Identify every line of the records that contains the string "size", and copy each such line in full.

+===+

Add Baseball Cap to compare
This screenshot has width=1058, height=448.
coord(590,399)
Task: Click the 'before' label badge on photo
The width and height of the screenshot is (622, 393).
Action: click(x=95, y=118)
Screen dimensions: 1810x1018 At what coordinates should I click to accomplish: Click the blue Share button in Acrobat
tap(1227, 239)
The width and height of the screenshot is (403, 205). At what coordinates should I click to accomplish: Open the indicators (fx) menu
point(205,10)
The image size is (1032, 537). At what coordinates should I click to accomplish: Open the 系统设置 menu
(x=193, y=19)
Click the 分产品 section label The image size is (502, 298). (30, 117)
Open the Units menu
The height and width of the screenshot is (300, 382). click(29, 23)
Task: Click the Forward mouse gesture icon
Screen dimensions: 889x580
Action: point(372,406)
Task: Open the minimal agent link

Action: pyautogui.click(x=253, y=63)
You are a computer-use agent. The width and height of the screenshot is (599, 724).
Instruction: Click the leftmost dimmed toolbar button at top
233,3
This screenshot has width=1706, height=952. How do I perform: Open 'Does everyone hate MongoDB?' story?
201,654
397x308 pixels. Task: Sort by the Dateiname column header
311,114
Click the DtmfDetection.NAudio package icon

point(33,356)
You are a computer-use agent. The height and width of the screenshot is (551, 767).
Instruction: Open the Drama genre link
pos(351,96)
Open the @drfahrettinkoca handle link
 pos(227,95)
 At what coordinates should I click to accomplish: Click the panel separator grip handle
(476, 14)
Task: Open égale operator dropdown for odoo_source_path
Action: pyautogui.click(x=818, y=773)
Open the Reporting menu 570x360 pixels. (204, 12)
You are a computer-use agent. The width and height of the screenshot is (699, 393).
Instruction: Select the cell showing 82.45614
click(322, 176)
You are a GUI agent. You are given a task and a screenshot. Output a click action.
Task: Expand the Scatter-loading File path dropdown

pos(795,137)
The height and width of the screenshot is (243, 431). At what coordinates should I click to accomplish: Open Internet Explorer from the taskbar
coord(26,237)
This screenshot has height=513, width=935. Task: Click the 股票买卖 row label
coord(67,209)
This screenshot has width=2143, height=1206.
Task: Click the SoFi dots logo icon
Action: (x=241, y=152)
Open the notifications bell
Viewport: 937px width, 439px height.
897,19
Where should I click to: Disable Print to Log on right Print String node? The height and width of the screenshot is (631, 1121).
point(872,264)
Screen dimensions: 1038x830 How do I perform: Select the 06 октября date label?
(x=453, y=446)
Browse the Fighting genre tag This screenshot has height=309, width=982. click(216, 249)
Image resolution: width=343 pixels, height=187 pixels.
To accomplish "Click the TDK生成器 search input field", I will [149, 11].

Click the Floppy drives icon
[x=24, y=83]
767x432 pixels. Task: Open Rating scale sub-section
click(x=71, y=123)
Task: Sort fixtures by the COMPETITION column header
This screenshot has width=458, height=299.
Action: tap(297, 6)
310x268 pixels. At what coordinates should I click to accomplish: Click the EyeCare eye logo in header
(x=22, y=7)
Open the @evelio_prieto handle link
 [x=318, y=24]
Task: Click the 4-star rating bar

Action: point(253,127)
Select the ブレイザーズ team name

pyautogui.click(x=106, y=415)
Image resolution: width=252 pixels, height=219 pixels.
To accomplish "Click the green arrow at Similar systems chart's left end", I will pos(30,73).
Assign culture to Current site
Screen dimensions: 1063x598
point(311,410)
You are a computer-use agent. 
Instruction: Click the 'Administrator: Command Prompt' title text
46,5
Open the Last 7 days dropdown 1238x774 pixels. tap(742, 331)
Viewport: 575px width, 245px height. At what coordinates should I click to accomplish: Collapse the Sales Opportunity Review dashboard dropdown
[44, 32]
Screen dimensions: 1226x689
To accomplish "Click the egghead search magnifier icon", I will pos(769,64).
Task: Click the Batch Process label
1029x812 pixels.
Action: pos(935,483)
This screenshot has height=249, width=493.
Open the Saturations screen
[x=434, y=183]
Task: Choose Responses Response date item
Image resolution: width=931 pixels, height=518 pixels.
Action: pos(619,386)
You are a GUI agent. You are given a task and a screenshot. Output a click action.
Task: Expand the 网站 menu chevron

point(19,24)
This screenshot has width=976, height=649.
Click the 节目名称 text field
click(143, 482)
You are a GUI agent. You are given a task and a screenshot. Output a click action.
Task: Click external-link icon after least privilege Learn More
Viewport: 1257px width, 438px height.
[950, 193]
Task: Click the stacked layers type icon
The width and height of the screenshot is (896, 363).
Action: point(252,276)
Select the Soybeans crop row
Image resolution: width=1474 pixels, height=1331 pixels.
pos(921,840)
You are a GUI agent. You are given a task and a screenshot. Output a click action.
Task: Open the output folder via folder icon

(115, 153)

+===+

» **Answer**
The image size is (1032, 537). At what coordinates should I click to accomplish: Open the 系统设置 menu
Click the 分产品 section label The image size is (502, 298). (30, 117)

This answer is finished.